Dengan keunggulan jumlah, pasukan Lodaya segera menyudukan prajurit Kahuripan. Seribu pasukan Lodaya yang ditinggal di sebrang sungai pun mulai masuk ke air, bermaksud bergabung dengan pasukan utama.

"Apa mungkin Sri Dewi sudah melarikan diri?" terka Nayaka.

Lalu tiba-tiba terdengar seruan heboh dari barisan paling belakang. Wanita itu tak langsung menangkap teriakan yang dimaksud. Ia cuma mendengar samar-samar, 'jebakan' atau 'serangan dari belakang'.

Ada yang tidak beres.

***

Sri Dewi bersama prajuritnya menyerbu bala tentara Lodaya dari belakang. Dugaannya benar, Dyah Tulodong memikirkan taktik yang sama dengannya. Hanya saja wanita itu menyusuri hilir tak begitu jauh.

Beberapa waktu yang lalu, Sri Dewi melihat sebuah tombak terapung terbawa air di tengah sungai. Firasatnya segera berkata bahwa benda itu adalah milik tentara Lodaya yang sedang menyebrang. Maka ia bersikeras pada Hasin untuk membawa prajurit mereka kembali ke perkemahan. Dan kecurigaannya terbukti.
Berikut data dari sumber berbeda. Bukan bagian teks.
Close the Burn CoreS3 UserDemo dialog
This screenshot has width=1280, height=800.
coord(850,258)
Dyah Tulodong tengah memporak-porandakan kemah mereka. Tapi di sisi lain, ini menjadi situasi yang bisa dimanfaatkan. Hasin segera memerintahkan seluruh prajuritnya untuk menggempur barisan belakang Dyah Tulodong.
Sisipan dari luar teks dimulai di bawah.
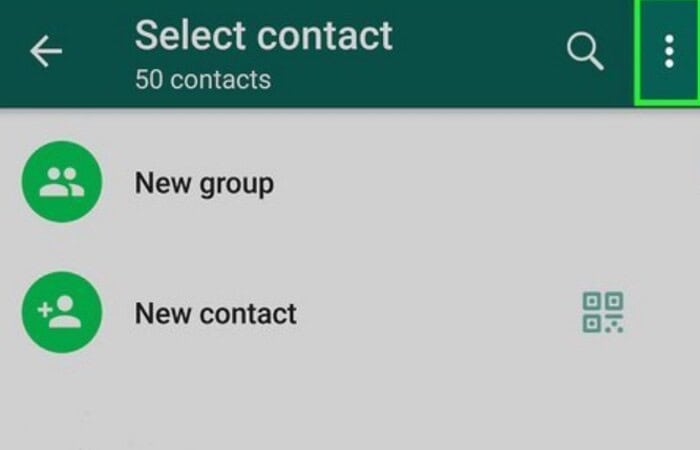This screenshot has height=450, width=700.
Task: Open the QR code scanner icon
Action: (x=603, y=312)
Kombinasi antara malam yang gelap dan elemen kejutan membuat pasukan Lodaya kalang kabut. Mereka tak bisa melihat berapa besar jumlah penyerangnya—banyak yang mengira sudah masuk ke dalam jebakan pembantaian. Sebagian mencoba bertahan, sedangkan sebagian lain berlari maju dengan panik, mengacaukan formasi di barisan depan. Ada juga yang melompat ke sungai atau berlarian terberai ke arah hutan atau habis terinjak-injak sesamanya.
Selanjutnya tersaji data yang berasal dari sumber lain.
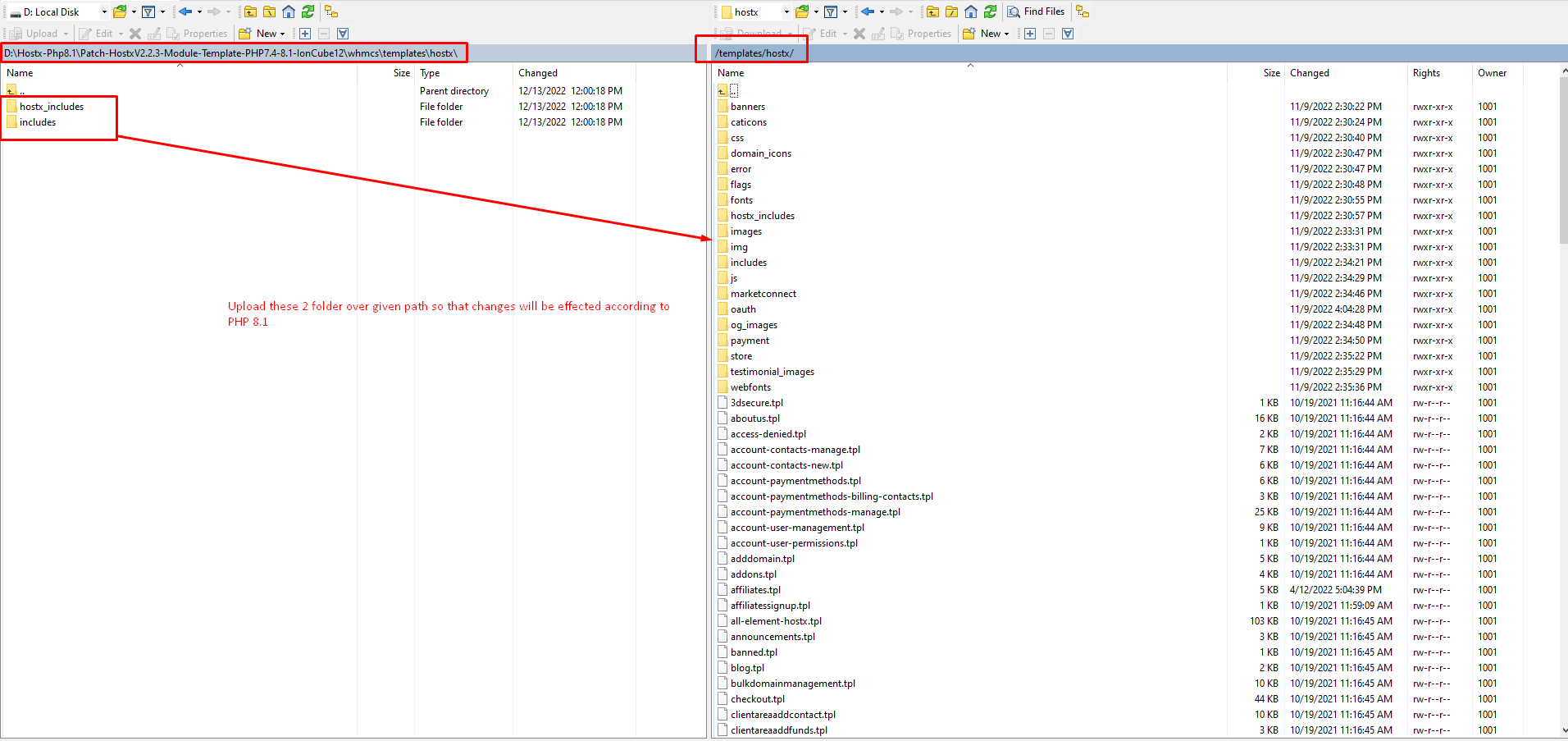1568x741 pixels.
Task: Click local root directory icon
Action: (x=270, y=11)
Hasin menggunakan momentum itu dengan baik. Bogemnya melumat tanpa ampun, membangkitkan moral prajuritnya hingga berapi-api.

"Pergi dari Kahuripan!"

"Antek Sriwijaya!"

"Kunyuk!"

Nayaka menerobos ke sisi belakang sambil berseru-seru agar pasukannya tidak terpencar. Sayangnya di tengah kepanikan tersebut, sebagian besar tak bisa berpikir jernih. Begitu melihat prajurit Kahuripan, ia langsung mengayunkan tombaknya. Ia membantai tiga orang sekaligus dengan satu sapuan. Ia kembali berseru agar pasukannya menjaga formasi. Namun, ia tinggal sendiri. Kemudian sebuah bogem raksasa menghujam dari langit. Ia berhasil menghindar, hanya terpaut beberapa jengkal. Di hadapannya berdiri lawan yang sepadan. Hasin, sang Senapati Kahuripan. Keduanya pun berbaku hantam.

Lalu fajar menyingsing.

Dyah Tulodong menyaksikan bala tentaranya sudah tidak ada harapan. Para laki-laki itu tidak disiplin, dan sama sekali tak punya loyalitas. Cuma prajurit Amanusa yang masih setia bertempur di sisinya. Sementara pasukan Kahuripan mengepung dari segala penjuru. Sri Dewi menatapnya tajam, membawa tombak dan perisai.

Dyah Tulodong pun tertawa, menertawai nasibnya yang malang.

Namun, sejak awal ia memang tak butuh siapapun. Rawarontek membuatnya abadi. Yang perlu ia lakukan adalah menghabisi seluruh prajurit Kahuripan satu persatu, sampai tak ada yang tersisa. Ia menodongkan ujung pedangnya yang berlumuran darah pada musuh-musuhnya. Wanita itu menyunggingkan senyum.